──────── SUPPLIED PASSAGE ────────

Fee structures: fixed quote vs hourly billing vs success-based
Fixed-fee quoting is the most common structure for individual applications. The client receives a written quote covering preparation, submission, and a defined level of follow-up correspondence. The quote should specify exactly which application is covered, what work is included, what work is excluded (typically appeals, fresh applications after refusal, and translations), and the assumed Home Office processing path (standard, Priority, or Super Priority).
Hourly billing is more honest for unpredictable cases but introduces the risk of cost overrun. A well-run firm using hourly billing should provide a written estimate at the outset, agree a cap above which the client must authorise further work, and send monthly bills with itemised time records. If a firm refuses to provide an estimate or a cap, that is a warning sign worth taking seriously.
Success-based fees, where part of the fee depends on the application being granted, are controversial in immigration work and are restricted by both the IAA Code of Standards and the SRA Standards and Regulations. Pure no-win, no-fee arrangements are not generally available for visa applications. Some firms offer a partial discount or a refund of the consultation fee on refusal, but the bulk of the fee remains payable regardless of outcome because the work has been done.

──────── EXTRACTED DATA ────────

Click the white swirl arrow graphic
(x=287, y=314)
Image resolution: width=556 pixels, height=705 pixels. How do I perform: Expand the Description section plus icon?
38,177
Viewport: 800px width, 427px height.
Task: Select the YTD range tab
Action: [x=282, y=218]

────────

● WHAT YOU HAVE TO DO
Answer these questions using the passage on fee structures:
1. What kinds of work does a fixed-fee quote typically exclude?
2. What three things should a well-run firm do when it bills by the hour?
3. Which two sets of rules restrict success-based fees in immigration work?

● ANSWER TO THIS TASK
1. Appeals, fresh applications after refusal, and translations.
2. It should give a written estimate at the outset, agree a cap above which further work needs the client's approval, and send monthly bills with itemized time records.
3. The IAA Code of Standards and the SRA Standards and Regulations.